§ PASSAGE PROVIDED:
** Begin **

Many people relate to more than one cultural or ethnic group and will give a multiple response to a question on ancestry, ethnicity or cultural identity. Often a response will indicate an identification with a country in a national or cultural sense and will also acknowledge continuing ties with other ethnic or cultural groups, for example, Irish Australian, Italian Australian. Data collection models should be developed to capture multiple responses to enhance usefulness of the output.
The ASCCEG is primarily a classification for collecting statistical data within the Australian context.
Theoretical and conceptual considerations for developing the ASCCEG were constrained by the need to ensure the:
- Practical usefulness of the classification for collecting ancestry data from both statistical and administrative sources in Australia.
- Analytical usefulness of data collected within the framework of the classification.
- Number of Australians identifying with cultural and ethnic groups within each category at each level of the classification.
- Identification of groups which could be significant for policy setting and service delivery purposes.
The effect of these constraints on the classification has been that:
- Some cultural and ethnic groups which are significant in a world context are not separately identified in the structure.
- Cultural and ethnic groups which are not separately identified are included in the most appropriate residual or not elsewhere classified (nec) category.
- Some broad groups are limited in the number of narrow groups they subsume.
The classification can accommodate changes to Australia's cultural and ethnic composition and can be used to facilitate comparisons with cultural and ethnicity data from other countries.
Standard code scheme
- Broad groups are represented by one-digit codes.
- Narrow groups are represented by two-digit codes. The first digit represents the parent broad group code and the second digit represents the sequence of narrow groups within the parent broad group.
- Cultural and ethnic groups are represented by four-digit codes. The first two digits represent the parent narrow group code and the final two digits represent the sequence of cultural and ethnic groups within a narrow group. The sequence is alphabetical order with the exception of residual 'not elsewhere classified' (nec) categories or where new groups have been added following reviews of the classification.
- Cultural and ethnic groups do not have codes ending with '0' or '9' because these codes have specific functions within the code scheme.
Example of the categories in the 'Oceanian' broad group:
|Broad group||Narrow group||Cultural and ethnic group|
|11 Australian Peoples|
|1102 Australian Aboriginal|
|1103 Australian South Sea Islander|
|1104 Torres Strait Islander|
|1105 Norfolk Islander|
|12 New Zealand Peoples|
|1202 New Zealander|
|13 Melanesian and Papuan|
|1301 New Caledonian|
|1303 Papua New Guinean|
|1304 Solomon Islander|
|1399 Melanesian and Papuan, nec|
|1499 Micronesian, nec|
|1501 Cook Islander|
|1599 Polynesian, nec|
Residual 'nec' categories
Residual or 'not elsewhere classified' (nec) categories capture cultural and ethnic groups that are not separately identified in the main structure of the classification due to their low statistical significance. These categories are represented by four digit codes where the first two digits identify the narrow group to which they relate and the final two digits are '99'. The classification currently has 24 'nec' categories.

** End **

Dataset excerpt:
** Begin **

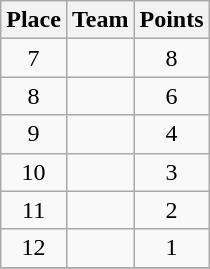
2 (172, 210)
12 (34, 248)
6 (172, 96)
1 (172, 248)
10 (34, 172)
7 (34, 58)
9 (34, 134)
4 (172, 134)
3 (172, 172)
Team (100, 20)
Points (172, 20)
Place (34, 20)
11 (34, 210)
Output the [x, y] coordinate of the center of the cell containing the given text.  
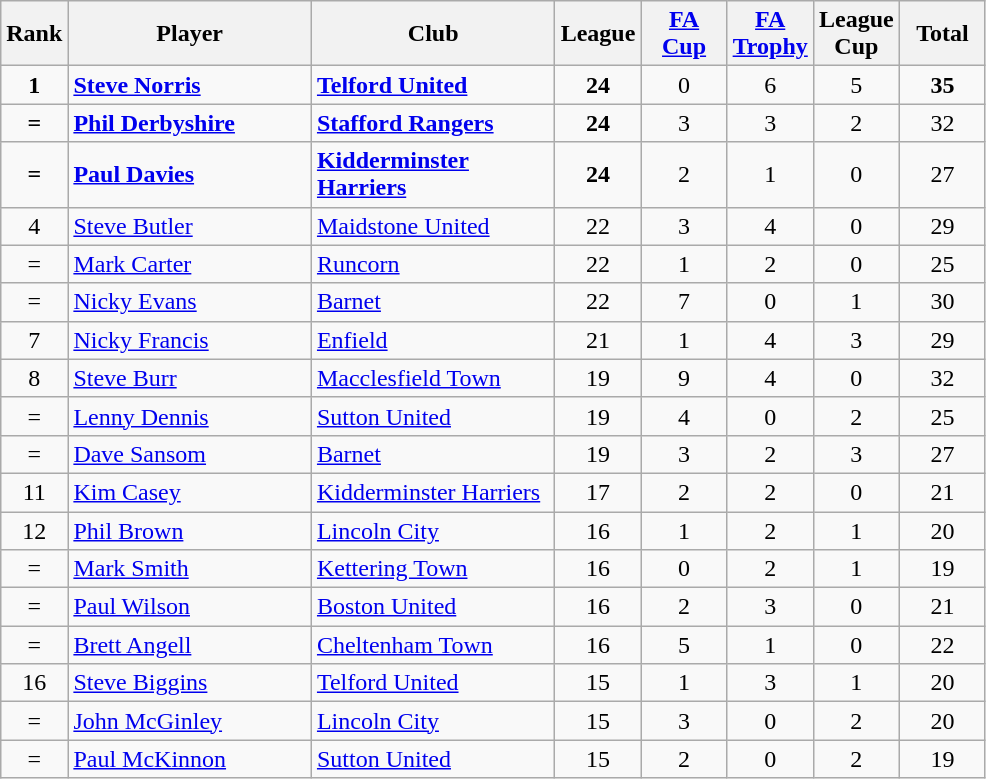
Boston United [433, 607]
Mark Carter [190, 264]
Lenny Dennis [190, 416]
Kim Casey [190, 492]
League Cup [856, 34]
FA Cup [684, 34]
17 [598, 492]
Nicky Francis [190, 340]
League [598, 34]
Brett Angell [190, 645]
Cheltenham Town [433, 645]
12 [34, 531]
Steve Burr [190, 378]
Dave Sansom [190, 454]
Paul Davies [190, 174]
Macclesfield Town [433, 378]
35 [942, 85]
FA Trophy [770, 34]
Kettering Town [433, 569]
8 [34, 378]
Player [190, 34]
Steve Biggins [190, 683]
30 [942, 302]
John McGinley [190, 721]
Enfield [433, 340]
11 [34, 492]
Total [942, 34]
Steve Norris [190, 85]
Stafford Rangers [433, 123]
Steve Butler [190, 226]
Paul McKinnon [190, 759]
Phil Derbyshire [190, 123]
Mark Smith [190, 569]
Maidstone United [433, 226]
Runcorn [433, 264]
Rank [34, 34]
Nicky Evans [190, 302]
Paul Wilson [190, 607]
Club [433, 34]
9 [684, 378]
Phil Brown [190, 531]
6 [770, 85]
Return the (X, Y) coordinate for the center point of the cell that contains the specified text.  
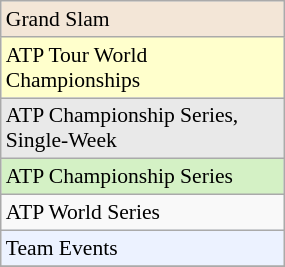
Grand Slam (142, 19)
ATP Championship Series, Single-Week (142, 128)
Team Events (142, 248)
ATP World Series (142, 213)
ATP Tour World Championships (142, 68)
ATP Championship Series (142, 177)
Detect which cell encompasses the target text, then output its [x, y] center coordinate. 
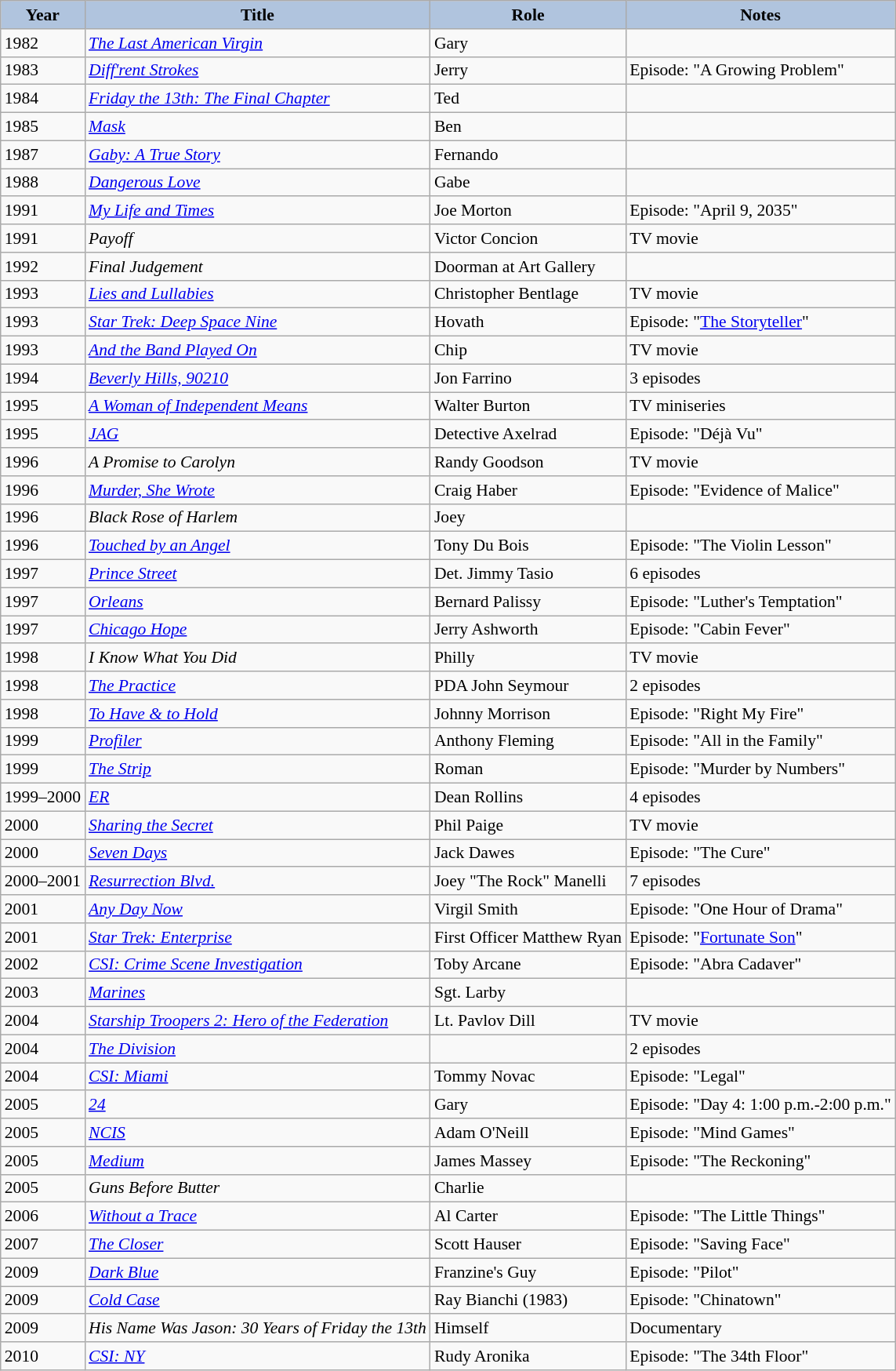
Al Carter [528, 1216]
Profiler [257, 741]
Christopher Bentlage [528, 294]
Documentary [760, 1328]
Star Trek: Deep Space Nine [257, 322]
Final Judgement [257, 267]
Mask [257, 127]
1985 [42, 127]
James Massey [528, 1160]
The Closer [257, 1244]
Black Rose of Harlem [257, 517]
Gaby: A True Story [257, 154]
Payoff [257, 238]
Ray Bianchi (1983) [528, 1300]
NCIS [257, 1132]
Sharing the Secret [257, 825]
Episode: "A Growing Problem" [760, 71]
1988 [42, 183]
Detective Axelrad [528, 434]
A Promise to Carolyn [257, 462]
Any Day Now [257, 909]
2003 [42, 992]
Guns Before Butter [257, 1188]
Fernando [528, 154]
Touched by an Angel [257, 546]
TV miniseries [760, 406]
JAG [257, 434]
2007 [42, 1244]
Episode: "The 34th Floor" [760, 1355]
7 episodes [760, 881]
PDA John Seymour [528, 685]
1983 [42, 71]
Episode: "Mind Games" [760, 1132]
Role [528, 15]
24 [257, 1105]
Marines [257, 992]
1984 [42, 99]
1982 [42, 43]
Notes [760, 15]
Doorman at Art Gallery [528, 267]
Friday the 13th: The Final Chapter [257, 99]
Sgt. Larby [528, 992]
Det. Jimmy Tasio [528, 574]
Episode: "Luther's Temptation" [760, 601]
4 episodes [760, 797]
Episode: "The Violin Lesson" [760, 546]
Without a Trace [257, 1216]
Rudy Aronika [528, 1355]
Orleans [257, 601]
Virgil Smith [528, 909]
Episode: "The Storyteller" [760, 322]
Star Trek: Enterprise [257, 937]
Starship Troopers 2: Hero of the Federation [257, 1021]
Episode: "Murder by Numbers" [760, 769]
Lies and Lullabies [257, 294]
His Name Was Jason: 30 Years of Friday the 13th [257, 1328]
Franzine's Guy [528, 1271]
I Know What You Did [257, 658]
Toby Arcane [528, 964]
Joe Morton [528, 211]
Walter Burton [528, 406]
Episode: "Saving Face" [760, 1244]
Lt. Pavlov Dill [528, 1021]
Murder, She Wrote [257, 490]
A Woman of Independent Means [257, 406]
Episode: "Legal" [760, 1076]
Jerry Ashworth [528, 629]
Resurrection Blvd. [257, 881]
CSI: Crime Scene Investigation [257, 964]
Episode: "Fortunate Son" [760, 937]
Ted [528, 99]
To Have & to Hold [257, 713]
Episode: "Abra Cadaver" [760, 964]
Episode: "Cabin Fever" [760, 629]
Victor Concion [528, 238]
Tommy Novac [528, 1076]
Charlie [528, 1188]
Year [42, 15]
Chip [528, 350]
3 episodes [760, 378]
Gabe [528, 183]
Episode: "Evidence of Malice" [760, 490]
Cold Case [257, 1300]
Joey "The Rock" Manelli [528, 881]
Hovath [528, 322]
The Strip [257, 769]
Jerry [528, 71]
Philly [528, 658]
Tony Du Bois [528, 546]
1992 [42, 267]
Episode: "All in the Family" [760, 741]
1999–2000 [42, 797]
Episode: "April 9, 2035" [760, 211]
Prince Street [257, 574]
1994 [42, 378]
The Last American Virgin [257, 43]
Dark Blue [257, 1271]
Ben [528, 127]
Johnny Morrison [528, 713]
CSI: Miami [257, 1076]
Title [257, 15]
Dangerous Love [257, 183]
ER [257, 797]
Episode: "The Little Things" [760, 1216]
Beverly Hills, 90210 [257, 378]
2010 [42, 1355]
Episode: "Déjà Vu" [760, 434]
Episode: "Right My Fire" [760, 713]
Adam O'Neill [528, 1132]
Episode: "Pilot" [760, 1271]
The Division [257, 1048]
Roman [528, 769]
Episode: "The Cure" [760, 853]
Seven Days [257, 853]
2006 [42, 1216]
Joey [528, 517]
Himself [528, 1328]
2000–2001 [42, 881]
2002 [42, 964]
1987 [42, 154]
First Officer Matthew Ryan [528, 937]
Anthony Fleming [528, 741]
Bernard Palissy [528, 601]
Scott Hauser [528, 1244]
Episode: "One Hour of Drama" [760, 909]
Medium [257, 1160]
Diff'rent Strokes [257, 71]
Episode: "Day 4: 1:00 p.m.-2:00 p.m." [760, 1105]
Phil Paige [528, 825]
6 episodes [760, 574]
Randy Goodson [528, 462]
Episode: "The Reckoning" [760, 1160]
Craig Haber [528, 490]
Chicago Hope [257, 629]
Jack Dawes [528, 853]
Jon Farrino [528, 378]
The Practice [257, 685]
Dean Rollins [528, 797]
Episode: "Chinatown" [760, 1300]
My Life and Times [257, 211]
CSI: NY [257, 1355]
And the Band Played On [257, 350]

** End **
** Begin **

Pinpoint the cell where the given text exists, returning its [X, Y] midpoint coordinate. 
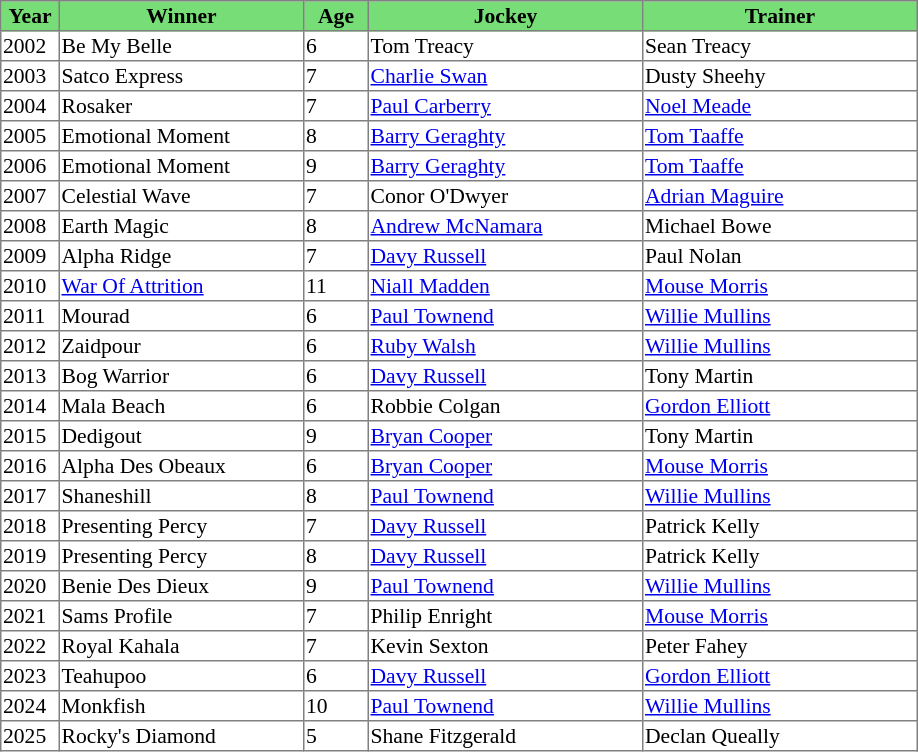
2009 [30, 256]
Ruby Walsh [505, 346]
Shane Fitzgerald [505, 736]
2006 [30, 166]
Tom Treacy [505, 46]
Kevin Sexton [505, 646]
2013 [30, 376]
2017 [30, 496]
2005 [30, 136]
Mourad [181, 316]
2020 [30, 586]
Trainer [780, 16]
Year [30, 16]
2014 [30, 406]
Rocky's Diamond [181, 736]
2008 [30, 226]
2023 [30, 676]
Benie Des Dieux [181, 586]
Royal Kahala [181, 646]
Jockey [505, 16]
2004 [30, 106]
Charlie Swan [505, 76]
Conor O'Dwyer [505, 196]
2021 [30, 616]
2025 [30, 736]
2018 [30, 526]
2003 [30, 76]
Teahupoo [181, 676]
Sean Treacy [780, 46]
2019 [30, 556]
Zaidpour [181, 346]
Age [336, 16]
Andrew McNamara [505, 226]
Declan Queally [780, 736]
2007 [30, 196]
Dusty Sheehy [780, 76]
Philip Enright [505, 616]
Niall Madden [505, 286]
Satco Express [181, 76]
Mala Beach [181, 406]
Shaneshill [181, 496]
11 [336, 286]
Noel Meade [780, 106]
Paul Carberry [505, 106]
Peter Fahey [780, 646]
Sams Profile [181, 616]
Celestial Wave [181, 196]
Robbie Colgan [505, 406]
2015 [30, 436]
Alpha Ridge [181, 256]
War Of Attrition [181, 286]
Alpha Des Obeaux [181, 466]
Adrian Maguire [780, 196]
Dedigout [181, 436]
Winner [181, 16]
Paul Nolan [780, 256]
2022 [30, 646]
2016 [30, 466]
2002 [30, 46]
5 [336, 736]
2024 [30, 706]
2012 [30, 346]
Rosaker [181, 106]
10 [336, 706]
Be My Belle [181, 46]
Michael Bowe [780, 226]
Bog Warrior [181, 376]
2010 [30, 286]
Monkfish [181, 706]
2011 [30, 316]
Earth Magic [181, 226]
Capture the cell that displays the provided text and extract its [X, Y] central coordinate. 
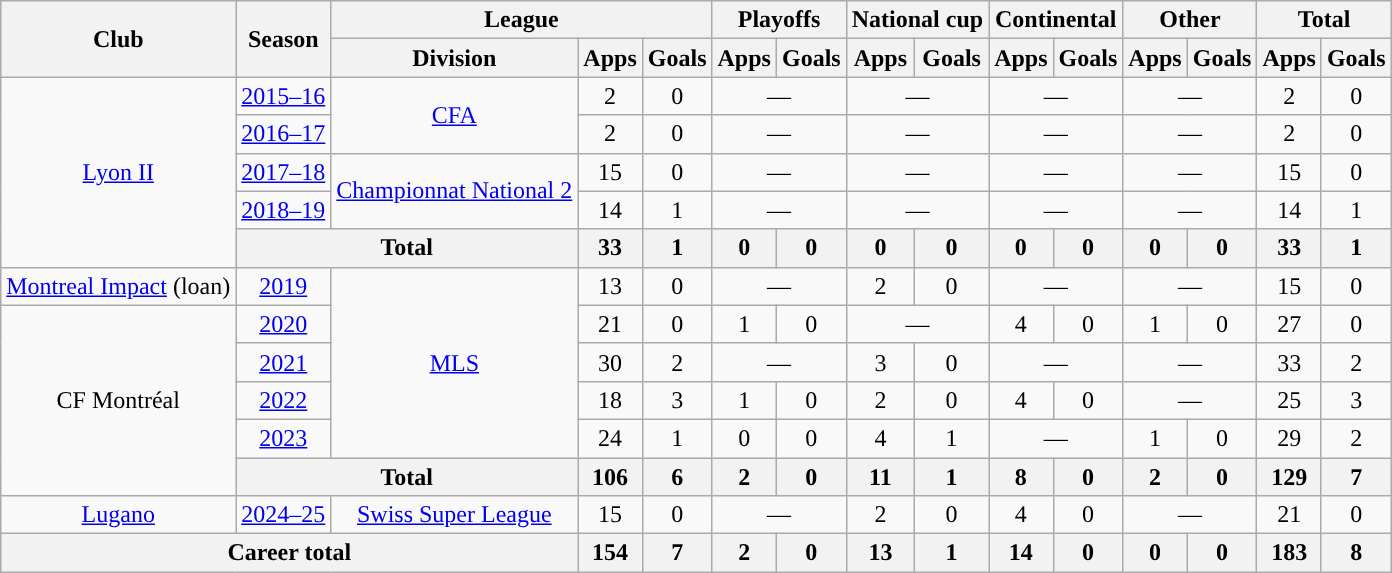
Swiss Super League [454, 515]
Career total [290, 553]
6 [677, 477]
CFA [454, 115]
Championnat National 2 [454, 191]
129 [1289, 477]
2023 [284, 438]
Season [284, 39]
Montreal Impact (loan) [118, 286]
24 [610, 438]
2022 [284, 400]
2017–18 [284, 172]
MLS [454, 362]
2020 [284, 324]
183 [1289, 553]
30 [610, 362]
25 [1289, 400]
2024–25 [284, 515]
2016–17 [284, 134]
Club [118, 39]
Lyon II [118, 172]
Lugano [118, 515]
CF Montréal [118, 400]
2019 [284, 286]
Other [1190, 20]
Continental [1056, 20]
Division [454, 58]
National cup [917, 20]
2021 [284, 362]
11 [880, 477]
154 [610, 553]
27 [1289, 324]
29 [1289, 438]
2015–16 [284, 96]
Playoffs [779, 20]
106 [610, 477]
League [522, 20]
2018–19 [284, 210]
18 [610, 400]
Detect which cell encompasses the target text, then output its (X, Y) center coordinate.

** End **
** Begin **

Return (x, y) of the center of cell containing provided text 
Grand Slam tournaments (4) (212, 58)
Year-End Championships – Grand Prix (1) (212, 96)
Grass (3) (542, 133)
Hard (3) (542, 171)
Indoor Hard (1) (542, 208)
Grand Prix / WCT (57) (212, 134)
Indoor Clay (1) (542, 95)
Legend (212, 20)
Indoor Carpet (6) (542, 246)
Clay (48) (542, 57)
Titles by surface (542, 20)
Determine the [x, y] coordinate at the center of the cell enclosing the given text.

** End **

§ DIRECTIONS FOR THIS TASK: Extend the passage on Australia's classification of cultural and ethnic groups, starting right after its last sentence.

§ ANSWER TO THIS TASK:
'NEC' codes are part of the main structure of the Australian Standard Classification of Cultural and Ethnic Groups (ASCCEG).
Residual 'Other' narrow groups
In some broad groups, codes are reserved for residual categories at the narrow group level.
- Codes start with the broad group code and end with ‘9’.
- Titles commence with ‘Other’.
- They include separately identified cultural and ethnic groups which do not fit into substantive narrow groups on the basis of the classification criteria.
- There are two of these groups in the classification - '49 Other North African and Middle Eastern' and '69 Other North-East Asian'.
Supplementary or 'not further defined' (nfd) codes are used to code responses that are insufficiently specific for the main classification structure to be used. They exist only for operational reasons. No data would be coded to them if sufficiently detailed responses were obtained in all instances.
Using supplementary codes enables responses or input data which can only be assigned codes at the broad or narrow group levels of the classification to be processed within a collection at the four digit level. The coding process can be as precise as the input data quality allows, preserving data that would otherwise be discarded as uncodable or aggregated with other data to which it is unrelated in the 'inadequately described' supplementary category.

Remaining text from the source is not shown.